Without pictures, repeat exactly the lines from the one containing "Web Hosting by Turbify (658, 841)" through the end of the entries.

[Stored records]
▬▬▬▬▬▬

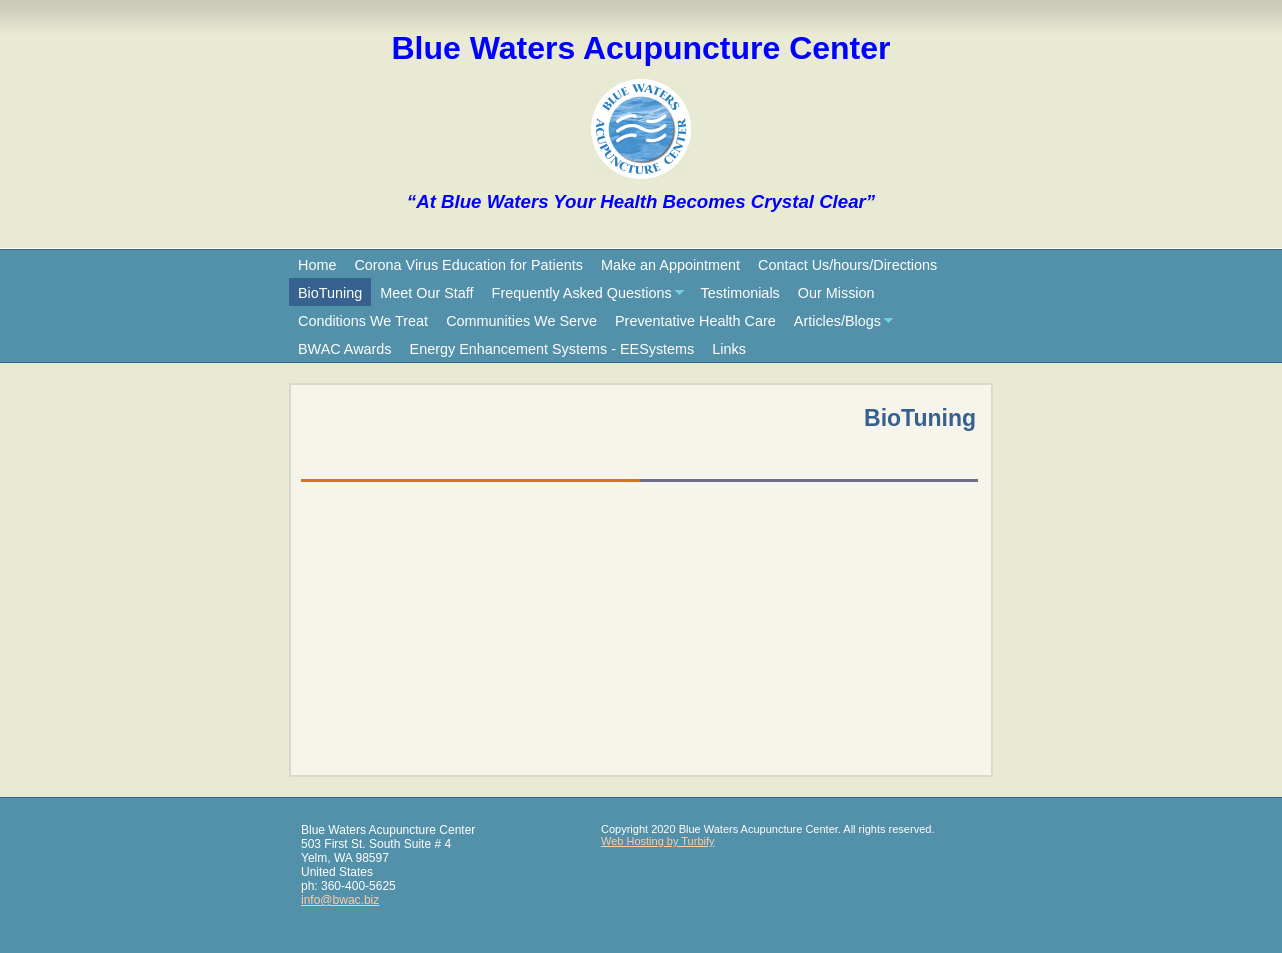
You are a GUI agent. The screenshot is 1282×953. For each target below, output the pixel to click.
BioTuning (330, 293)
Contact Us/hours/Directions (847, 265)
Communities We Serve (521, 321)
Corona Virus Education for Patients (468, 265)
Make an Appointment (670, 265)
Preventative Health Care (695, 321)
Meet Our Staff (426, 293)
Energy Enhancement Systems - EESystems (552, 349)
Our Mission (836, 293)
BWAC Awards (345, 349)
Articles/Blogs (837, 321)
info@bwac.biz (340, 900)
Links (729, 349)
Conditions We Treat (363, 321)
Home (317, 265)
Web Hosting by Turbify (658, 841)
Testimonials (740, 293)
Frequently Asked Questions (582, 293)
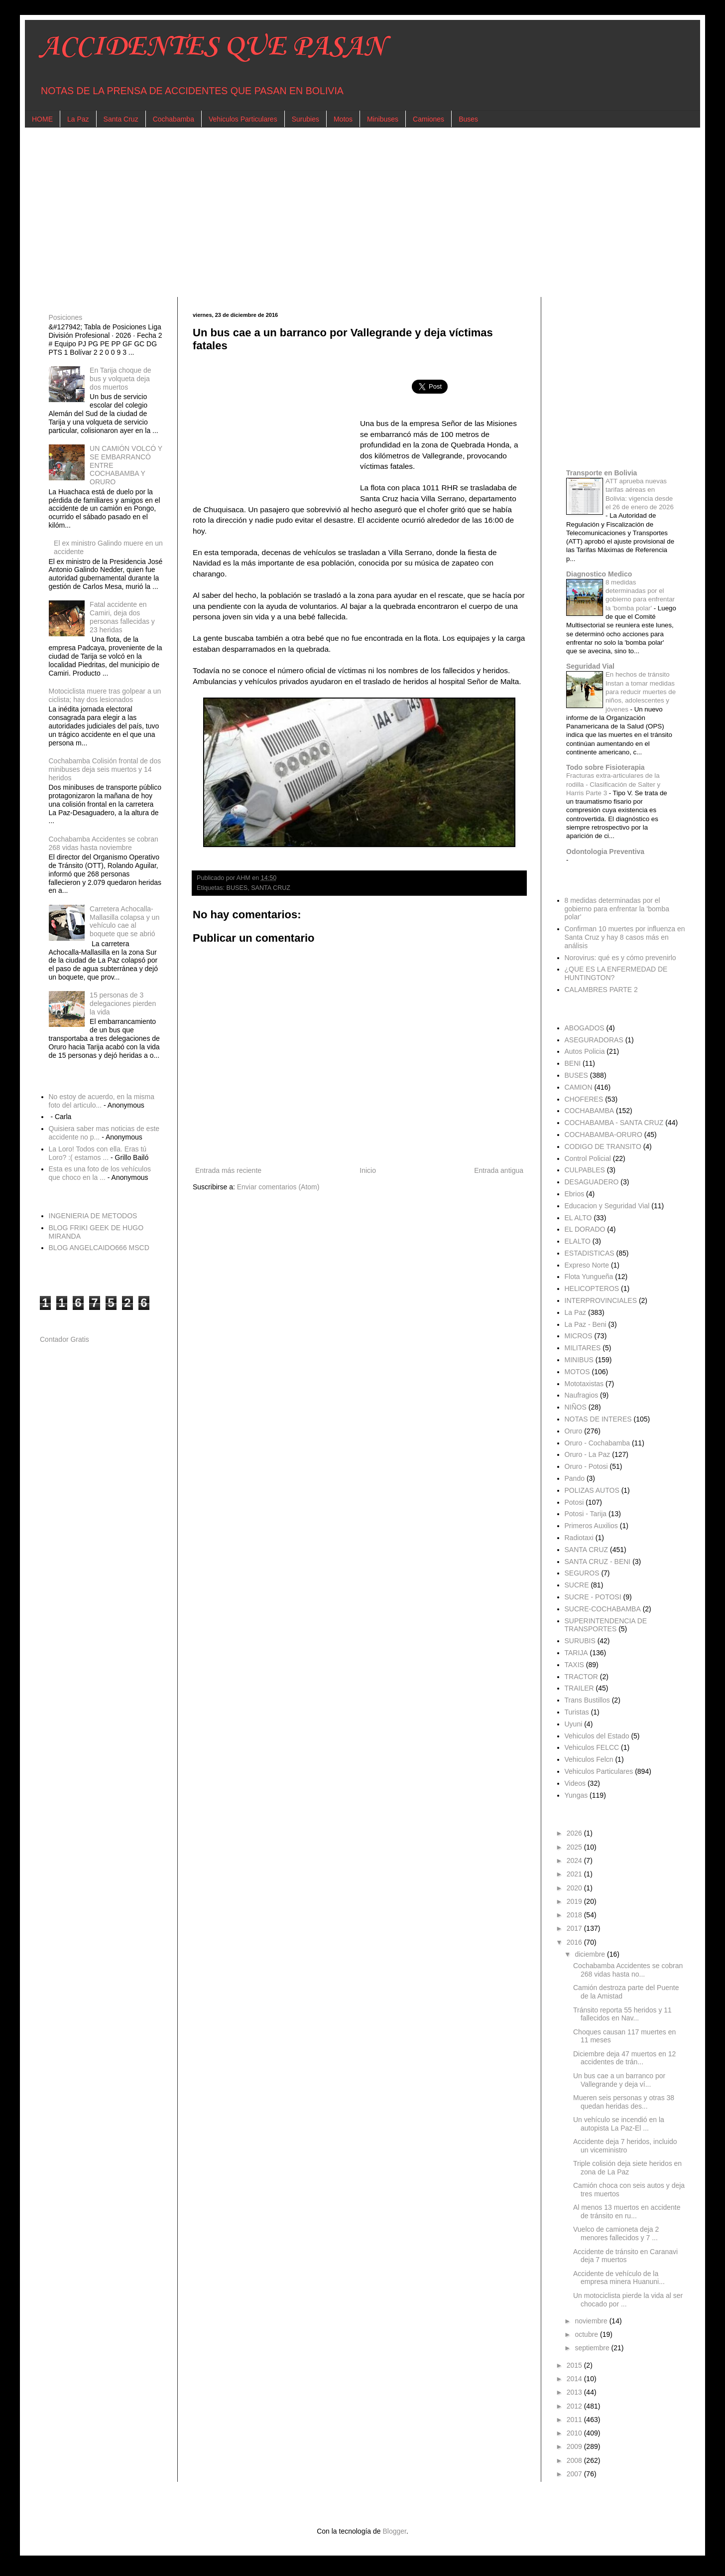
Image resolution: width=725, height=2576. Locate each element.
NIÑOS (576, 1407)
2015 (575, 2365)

▬▬▬▬▬▬

__TASK ANSWER__:
Web Hosting by Turbify (658, 841)
Testimonials (740, 293)
Frequently Asked Questions (582, 293)
Image resolution: width=725, height=2576. Locate each element.
NIÑOS (576, 1407)
2015 (575, 2365)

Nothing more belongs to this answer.